Former SEGA of America President and CEO Tom Kalinske had some pretty interesting things to say about his former company in speaking to GamesIndustry.biz while he was attending the DICE Summit recently.
It’s been pretty clear based on recent developments that SEGA has fallen on hard times, even dating back to the early 2000s, when the company cut support of the Dreamcast and became a third-party developer. Kalinske believes a string of bad choices has landed the company in its current predicament, but it didn’t have to be that way.
“It was not inevitable,” Kalinske said. “It could have been avoided if they had made the right decisions going back literally 20 years ago. But they seem to have made the wrong decisions for 20 years.”
“One of the key reasons why I left SEGA is when we had the opportunity to work with Sony, when [Sony Interactive CEO] Olaf Olafsson, [Sony Corporation of America president and CEO] Mickey Schulhof and I had agreed we were going to do one platform, share the development cost of it, share the probable loss for a couple years on it, but each benefit from the software we could bring to that platform,” he said.
“Of course, in those days, we were much better at software than they were, so I saw this as a huge win,” he continued. “We went to Sony and they agreed, ‘Great idea.’ Whether we called it SEGA-Sony or Sony-SEGA, who cared?
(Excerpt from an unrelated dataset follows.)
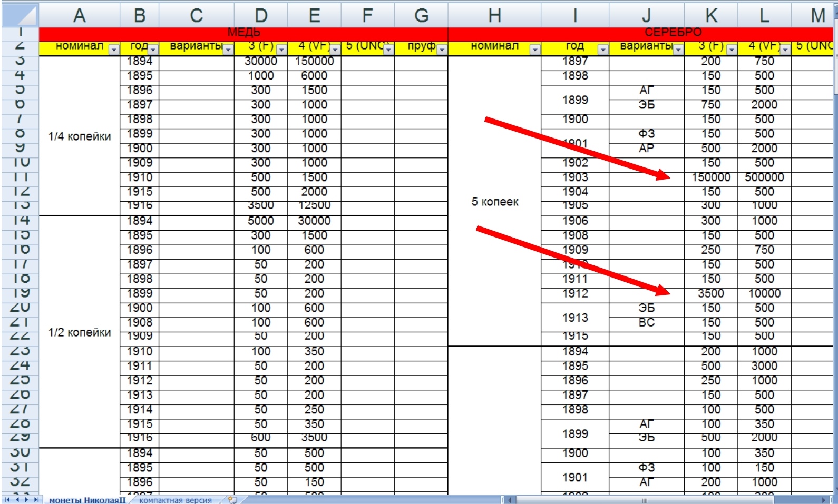838x504 pixels.
Task: Open silver 'год' filter in column I
Action: point(603,50)
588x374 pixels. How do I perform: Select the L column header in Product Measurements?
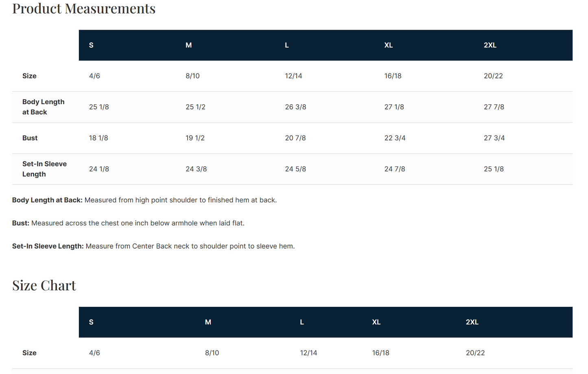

We go to SEGA, and the board turned it down, which I thought was the stupidest decision ever made in the history of business. And from that moment on, I didn’t feel they were capable of making the correct decisions in Japan any longer.”
In an interesting turn of events during the interview, Kalinske explained that he hoped SEGA wouldn’t follow Atari’s path, where it essentially killed one of the strongest brand names in the video game industry. He continued by saying he and Atari Founder Nolan Bushnell actually tried to buy Atari back several years ago.
“And we failed in that effort, obviously,” Kalinske said. “It was maybe five years ago. We weren’t able to put it together. At the time it was owned by the French, and the French didn’t want to sell.”
“We were doing the Pico, and Pico was a really good system for young kids,” Kalinske said. “And we were doing $100 million in business from the Pico and its software. But it had a lower gross margin on it than obviously, entertainment software. And this is again during that time when Japan was making decisions for me. And they said to me, ‘Stop wasting your time on that. It takes too much effort and too much money. You could just do another Sonic title and do a lot more revenue, a lot more profitably. It’s easier.'”
“And it struck me. That’s why Disney hasn’t been that good at education, or any of the other big entertainment companies, like Sony,” he said. “Because it’s hard. It’s really hard to make a profit off doing education well. It’s pretty easy, relatively, to do entertainment well.”